As noted in the background section, field programmable gate arrays (FPGAs) are made up of a large array of logic blocks (e.g., tens of thousands of logic blocks) with reconfigurable interconnects between those blocks, where an FPGA may be programmed or configured to perform particular functions using a developer-defined configuration file or bit file, where the configuration file is the generated output of electronic design automation (EDA) software based on a functional description of the circuit, which may be written in a hardware description language such as Verilog, SystemVerilog, VHDL, or higher level languages such as SystemC. These basic logic blocks may be referred to as Adaptive Logic Modules (ALMs) in Intel® or Altera® products and may be referred to as Configurable Logic Blocks (CLBs) in Xilinx® products. Each logic block typically includes one or more look up tables (LUTs), a 1-bit adder, and a register for storing data.

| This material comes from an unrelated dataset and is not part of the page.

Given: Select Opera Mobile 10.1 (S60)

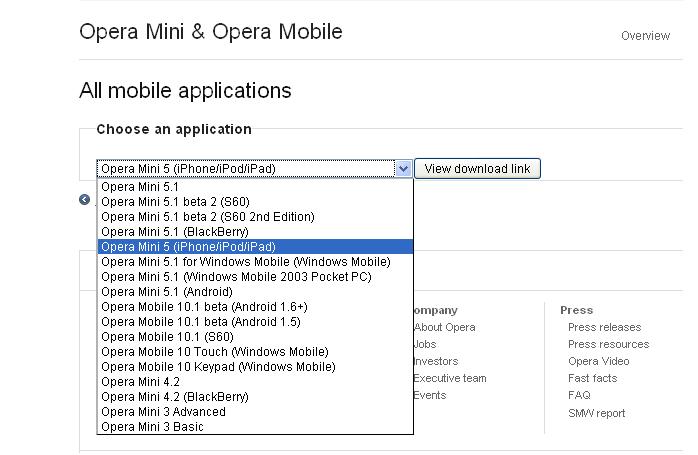Looking at the screenshot, I should click(167, 337).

One approach to computing the reciprocal function and the reciprocal-square-root function is by quadratic interpolation or a recursive method such as Newton-Raphson. A recursive method typically requires the floating-point multipliers and adders, which consume significant hardware resources when implemented on FPGAs that do not have floating-point hard macros. An interpolation-based method does not necessarily require floating-point units, but typically uses three fixed-point multipliers and two fixed-point adders with moderate data widths, and is also hardware-inefficient when implemented on an FPGA that does not have fixed-point DSP macros.

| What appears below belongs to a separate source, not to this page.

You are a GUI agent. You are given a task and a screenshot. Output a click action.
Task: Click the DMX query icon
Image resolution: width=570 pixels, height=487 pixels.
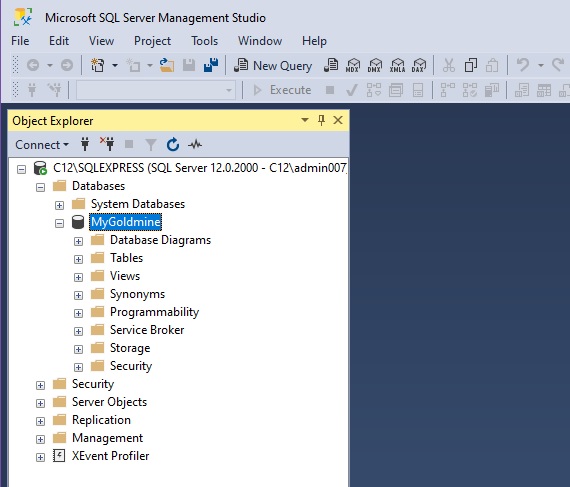point(374,66)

One use case for FPGAs is the hardware acceleration of specialized computational tasks, such as particular mathematical functions that are frequently used in machine learning and, in particular, deep neural networks. Some examples of comparative approaches to configuring an FPGA to compute such specialized mathematical functions, including reciprocal and square-root, are described in Piñeiro, J-A., et al. “High-speed function approximation using a minimax quadratic interpolator.” IEEE Transactions on Computers 54.3 (2005): 304-318. In the approach used by Piñeiro et al., the reciprocal function is approximated using a quadratic interpolator, which consumes 162 ALMs on an Intel® FPGA. This translates to about 2,590 ALMs when implementing a 16-way vector reciprocal (e.g., for operating on a vector of 16 values in parallel). The implementation of the reciprocal function in Piñeiro et al. also requires a long latency of 11 cycles, which, in turn, requires extra logic in the FPGA for delay matching in the data path.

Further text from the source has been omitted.